§ **GIVEN INSTRUCTION A**
Count the lines in the listing below that contain the string "Task", treating uppercase and lowercase as different, and give only the number.
begin READING TEXT
Net Interest Income. Net interest income increased $936,000, or 11.4%, to $9.1 million for the six months ended March 31, 2015 from $8.2 million for the six months ended March 31, 2014.  Average interest-earning assets increased by $61.1 million, or 12.9%, to $533.8 million for the six months ended March 31, 2015, from $472.7 million for the six months ended March 31, 2014. Average deposits and interest-bearing liabilities increased by $59.8 million, or 13.4%, to $507.3 million for the six months ended March 31, 2015, from $447.5 million for the six months ended March 31, 2014.  Our net interest margin decreased 5 basis points to 3.41% for the six months ended March 31, 2015 from 3.46% for the six months ended March 31, 2014.  The decrease in our net interest margin reflects the effects of downward pressure on loan pricing caused by the prolonged low interest rate environment and its adverse impact on our ability to further reduce rates on transaction accounts.  The change in asset mix with growth in the loan portfolio also positively impacted the margin as investment securities generally do not carry yields as high as those on loan products.
end READING TEXT
§ **GIVEN INSTRUCTION B**
For each statement, answer yes or no according to the passage on net interest income, and quote the words from the passage that decide it. (i) Net interest income rose by 11.4%. (ii) The net interest margin went up over the period. (iii) Average interest-earning assets grew by $61.1 million.
begin THE RECORDS
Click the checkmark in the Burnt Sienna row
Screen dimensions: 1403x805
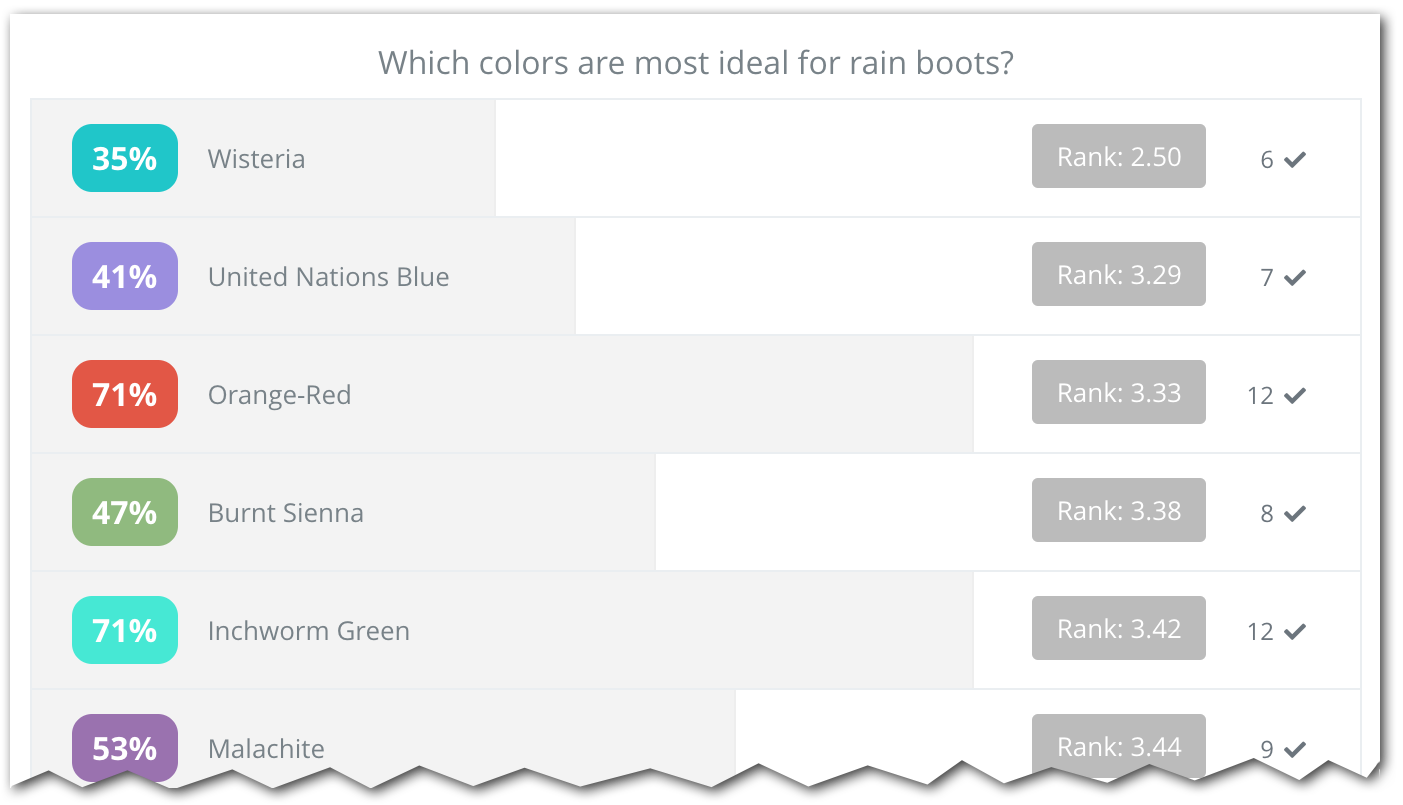coord(1295,513)
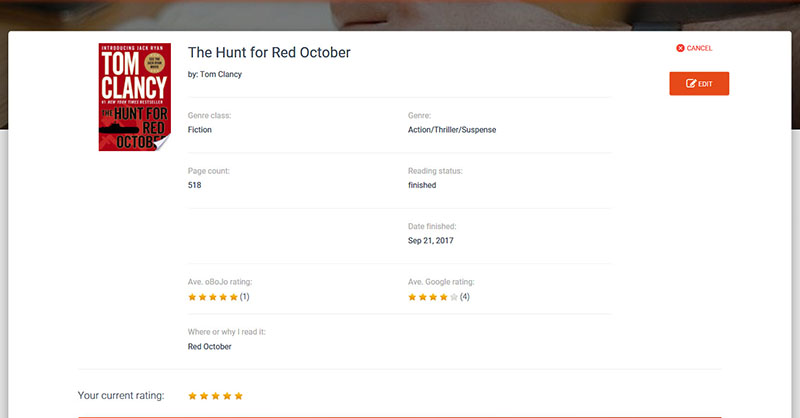
Task: Click the (4) count beside Google rating
Action: [x=464, y=297]
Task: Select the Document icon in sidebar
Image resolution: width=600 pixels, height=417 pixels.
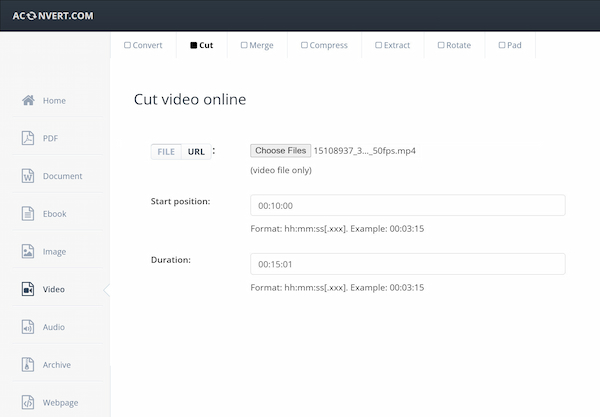Action: [x=28, y=176]
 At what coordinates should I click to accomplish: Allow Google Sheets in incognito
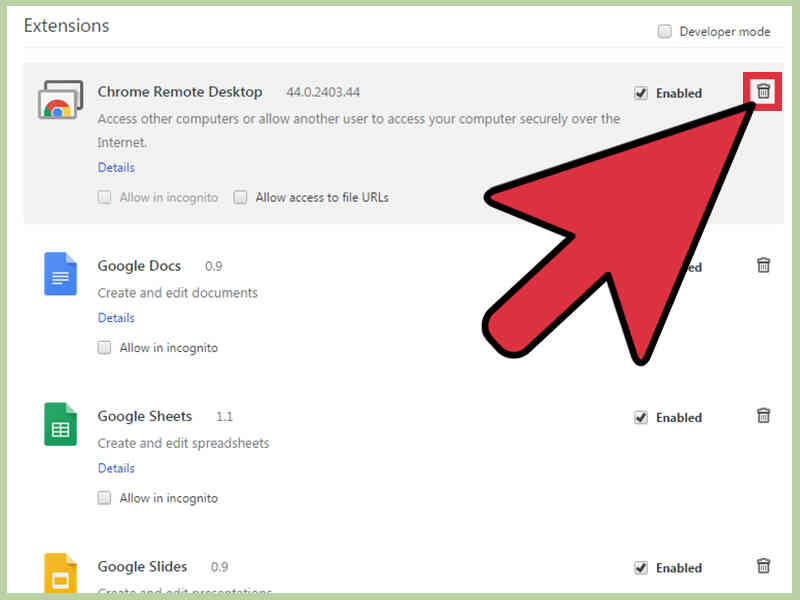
end THE RECORDS
§ **RIGHT ANSWER A**
2

§ **RIGHT ANSWER B**
(i) Yes: "Net interest income increased $936,000, or 11.4%"
(ii) No: "Our net interest margin decreased 5 basis points to 3.41%"
(iii) Yes: "Average interest-earning assets increased by $61.1 million, or 12.9%"